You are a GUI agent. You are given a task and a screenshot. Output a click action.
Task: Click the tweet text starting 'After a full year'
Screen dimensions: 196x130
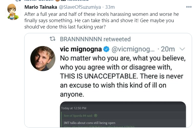point(101,21)
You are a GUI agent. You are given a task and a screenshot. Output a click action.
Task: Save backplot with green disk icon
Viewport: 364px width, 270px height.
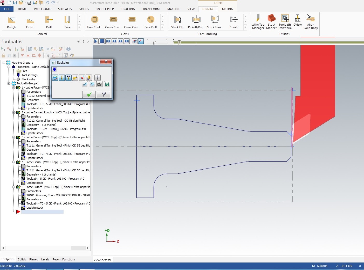107,84
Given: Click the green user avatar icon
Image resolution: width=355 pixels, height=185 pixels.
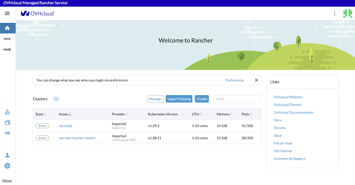Looking at the screenshot, I should coord(348,13).
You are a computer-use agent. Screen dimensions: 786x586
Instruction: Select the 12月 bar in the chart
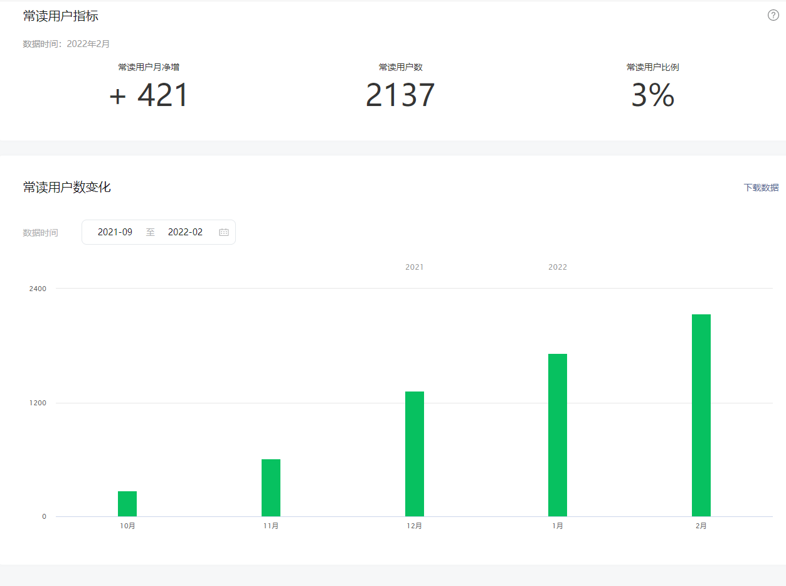[415, 454]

> **What this task involves**: Take the lines from the one holding "Image resolution: width=355" through the last line of the data above and copy them exactly, both ends included, omitting all pictures.

> **Solved problem**:
Image resolution: width=355 pixels, height=185 pixels.
Looking at the screenshot, I should coord(348,13).
You are a computer-use agent. Screen dimensions: 786x586
Instruction: Select the 12月 bar in the chart
[415, 454]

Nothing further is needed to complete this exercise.